[Supplied passage]

SELFCARE WEDNESDAY: Count On Me

When we are young, one of our deepest desires, whether we are aware of it or not, is to be nurtured by those caregivers in our lives. We need someone to provide for our physical and emotional needs in a loving way. It goes without saying that not everyone grows up with this kind of care, sadly. Even those of us who do can grow up and have a disconnect from that nurturing environment.

As adults we are expected to care for our own needs (which is the normal way of maturity!) and part of that is also losing that childhood means of support. However, even though we are generally trained and taught in several areas, there seems to be a gap when it comes to learning how to find love, support and nurture within ourselves.

We can be our own worst enemies in how we think about and treat ourselves. In ignoring our own needs, we behave negatively and consider ourselves lower than the next person. For some of us, the self-destructive pattern is deeply ingrained, as is negative self-talk.

Our inner voice doesn’t always have to be a negative one; it can also be loving and supportive - if we let it.  If we can encourage and nurture ourselves, we build our self-esteem and are more resilient in tough times, even if we don’t have another person who can offer that support.  

How can we care for ourselves better?

Adopt good routines and habits - self care breaks are vital to get the breath back in your lungs, to take a pause. Did you know that anxiety can cause us to hold our breaths? Seek out ways to stop, breathe, be kind before you re-enter the daily fray once more. 

Be more mindful of the little things that bring pleasure. It doesn’t have to be a big, fancy treat (though those can be nice!), but even something as simple as that first coffee of the morning. Pay attention to the process, enjoy the aroma, the ritual, the taste. Try not to rush, and appreciate that first sip. Care that you are doing something kind for yourself, and gratitude for this simple act will soon flow. 

Use kind words to yourself at all times. Falling into that negative pattern of self-criticism is so easy, and is born out of low self-esteem and also how we’ve been talked to in our formative years. We all give ourselves mental feedback, but consider how you would speak to someone you love - do you celebrate their successes with them, are you proud about their achievements? If they have made a mistake, are you negative and harsh with them? If you are, then that’s a post for another day - but mostly, we want to chose our words and show our love to the people that matter the most. So why do we avoid doing that to our own selves, who we also should love and appreciate? To paraphrase one of my favourite comedians, “put on your own emotional life jackets” before helping others with theirs.

[/Supplied passage]

* Action item: Retype the self-care post word for word, starting at the words "As adults we" and stopping after "nurture within ourselves.".

[Source information]

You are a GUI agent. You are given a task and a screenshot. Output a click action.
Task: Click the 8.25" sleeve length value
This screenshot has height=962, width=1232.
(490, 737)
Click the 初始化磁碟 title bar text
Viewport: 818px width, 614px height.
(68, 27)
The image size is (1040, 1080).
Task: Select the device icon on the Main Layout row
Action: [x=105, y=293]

[/Source information]
[Source information]

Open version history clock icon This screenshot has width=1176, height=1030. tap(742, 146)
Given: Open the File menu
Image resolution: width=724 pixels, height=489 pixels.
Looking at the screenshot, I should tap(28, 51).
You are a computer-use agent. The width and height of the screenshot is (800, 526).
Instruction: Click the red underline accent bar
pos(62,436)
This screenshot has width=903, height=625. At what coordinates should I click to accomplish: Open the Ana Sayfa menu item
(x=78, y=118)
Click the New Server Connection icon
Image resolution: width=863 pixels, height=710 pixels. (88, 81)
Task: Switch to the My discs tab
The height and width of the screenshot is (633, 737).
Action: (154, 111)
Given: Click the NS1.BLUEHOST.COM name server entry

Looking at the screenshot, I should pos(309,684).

[/Source information]

* Task result:
As adults we are expected to care for our own needs (which is the normal way of maturity!) and part of that is also losing that childhood means of support. However, even though we are generally trained and taught in several areas, there seems to be a gap when it comes to learning how to find love, support and nurture within ourselves.